§ **ELENCO DEI COMPITI**:
**1)** Stampa il passo del testo sull'affidamento condiviso e la dieta vegana che va da "L’affidamento condiviso e" fino a "due Tribunali italiani." incluso.
**2)** Rispondi alle seguenti domande in base al testo sull'affidamento condiviso e la dieta vegana.
(a) Quale ente aveva segnalato al Tribunale per i Minorenni di Cagliari il caso del bambino?
(b) Qual è la data del decreto del Tribunale Civile di Roma?
(c) Che cosa aveva imposto la madre alla mensa della scuola, secondo quanto lamentato dal padre?

L’affidamento condiviso e la dieta vegana: se i genitori la pensano diversamente…

Dal momento che il numero delle persone che si stanno “convertendo” alla dieta vegana aumenta sempre di più, è interessante capire se i genitori possono imporre questa dieta anche ai figli minori, ma soprattutto, se un genitore può imporla ai figli anche di fronte al parere contrario dell’altro genitore.

Vediamo come si sono pronunciati due Tribunali italiani.

Alcuni mesi fa il Tribunale per i Minorenni di Cagliari aveva aperto un fascicolo dopo che l’ASL aveva segnalato il caso di un bambino, alimentato dai genitori “con dieta vegana esclusiva”, che presentava un “grave stato di malnutrizione e di ritardo psicomotorio”.

Dopo le cure dell’ospedale ed il ritorno nella norma di tutti i valori, il bambino è stato dimesso ed i genitori si sono rivolti ad uno specialista che ha elaborato un piano nutrizionale.

Il Tribunale, dopo aver accertato che il minore “pur seguendo un’alimentazione a base totalmente vegetale, gode di uno stato di salute ottimale”, ha chiuso il fascicolo rilevando “che non sussistono violazioni dei doveri inerenti la potestà genitoriale poiché la scelta della dieta vegana, che non rappresenta di per sé una scelta biasimevole, se correttamente seguita secondo le indicazioni degli specialisti, non costituisce alcun pregiudizio per la crescita di un minore” (decreto del 09.06.2017).

Il Tribunale sardo, dunque, preso atto che il regime alimentare predisposto dallo specialista garantisce al bambino ottime condizioni di salute e che la dieta vegana, se seguita correttamente, non pregiudica il bambino, non ha imposto alcun vincolo o limitazione ai genitori.

Parzialmente diversa era stata invece la scelta e la motivazione che il Tribunale Civile di Roma aveva espresso qualche mese prima (decreto del 19.10.2016).

In questo caso, un padre separato si era rivolto al Tribunale lamentando che la figlia veniva alimentata dalla madre con il regime vegano e che la signora aveva unilateralmente imposto alla mensa della scuola di servire alla bambina solo piatti vegani.

Il Tribunale, dopo aver ricordato che in caso di affidamento condiviso le decisioni di maggiore interesse per i figli devono essere assunte di comune accordo dai genitori e che “la decisione relativa al regime alimentare del figlio minore deve indubbiamente essere considerata di maggiore interesse, inerendo la salute del figlio”, ha disposto che a scuola la minore non debba essere alimentata secondo il regime vegano.

Questo il ragionamento seguito dal Tribunale.

Se non sussistono ragioni di carattere medico (allergie, intolleranze, patologie ecc.) che rendano necessarie delle restrizioni alimentari, si devono “applicare parametri di normalità statistica che impongono di far seguire alla figlia minore delle parti un regime alimentare privo di restrizioni”.

Poiché nelle scuole viene seguito un regime alimentare che non prevede restrizioni e poiché si presume “che le strutture a ciò deputate (ministero della salute e della pubblica istruzione) abbiano ritenuto che ciò garantisca la corretta crescita dei minori”, altrimenti “dovrebbe ritenersi che nelle mense scolastiche venga compromessa la salute di tutti i bambini che seguono un «normale» regime alimentare”, il Tribunale ha imposto all’istituto scolastico di servire alla bambina gli stessi piatti serviti agli altri alunni.

[Dati archiviati]

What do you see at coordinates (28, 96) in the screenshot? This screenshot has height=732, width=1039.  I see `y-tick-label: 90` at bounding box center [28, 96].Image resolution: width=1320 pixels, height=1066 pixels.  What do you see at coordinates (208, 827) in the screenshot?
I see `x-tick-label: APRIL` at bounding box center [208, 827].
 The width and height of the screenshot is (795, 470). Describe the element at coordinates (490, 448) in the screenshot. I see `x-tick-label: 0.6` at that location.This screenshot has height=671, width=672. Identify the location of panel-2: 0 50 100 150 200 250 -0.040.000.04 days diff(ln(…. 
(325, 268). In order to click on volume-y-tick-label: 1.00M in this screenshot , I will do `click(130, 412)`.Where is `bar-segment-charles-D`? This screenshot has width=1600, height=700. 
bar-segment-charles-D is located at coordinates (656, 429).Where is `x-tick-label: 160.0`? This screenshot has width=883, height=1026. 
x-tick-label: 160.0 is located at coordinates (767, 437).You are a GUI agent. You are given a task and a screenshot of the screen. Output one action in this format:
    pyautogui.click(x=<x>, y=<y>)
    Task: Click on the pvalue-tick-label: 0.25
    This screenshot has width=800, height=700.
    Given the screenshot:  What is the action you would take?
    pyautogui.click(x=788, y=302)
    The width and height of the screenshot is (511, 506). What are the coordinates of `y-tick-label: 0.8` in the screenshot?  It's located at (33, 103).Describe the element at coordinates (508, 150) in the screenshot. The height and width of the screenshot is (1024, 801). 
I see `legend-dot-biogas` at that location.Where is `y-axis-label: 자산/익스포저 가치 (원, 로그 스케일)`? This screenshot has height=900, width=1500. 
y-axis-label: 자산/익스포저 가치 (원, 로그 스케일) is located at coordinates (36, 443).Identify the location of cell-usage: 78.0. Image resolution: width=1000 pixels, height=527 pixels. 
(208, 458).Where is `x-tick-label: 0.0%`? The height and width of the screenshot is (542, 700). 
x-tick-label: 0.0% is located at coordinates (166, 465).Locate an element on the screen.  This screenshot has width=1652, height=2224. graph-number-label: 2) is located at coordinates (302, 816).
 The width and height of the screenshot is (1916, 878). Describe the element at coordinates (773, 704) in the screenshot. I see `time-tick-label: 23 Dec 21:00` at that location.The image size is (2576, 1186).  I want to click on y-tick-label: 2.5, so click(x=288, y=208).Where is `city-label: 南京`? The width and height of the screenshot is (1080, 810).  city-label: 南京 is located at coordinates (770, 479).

§ **RISPOSTE AI COMPITI**:
**1)**
L’affidamento condiviso e la dieta vegana: se i genitori la pensano diversamente…

Dal momento che il numero delle persone che si stanno “convertendo” alla dieta vegana aumenta sempre di più, è interessante capire se i genitori possono imporre questa dieta anche ai figli minori, ma soprattutto, se un genitore può imporla ai figli anche di fronte al parere contrario dell’altro genitore.

Vediamo come si sono pronunciati due Tribunali italiani.

**2)**
(a) L'ASL.
(b) Il 19.10.2016.
(c) Di servire alla bambina solo piatti vegani.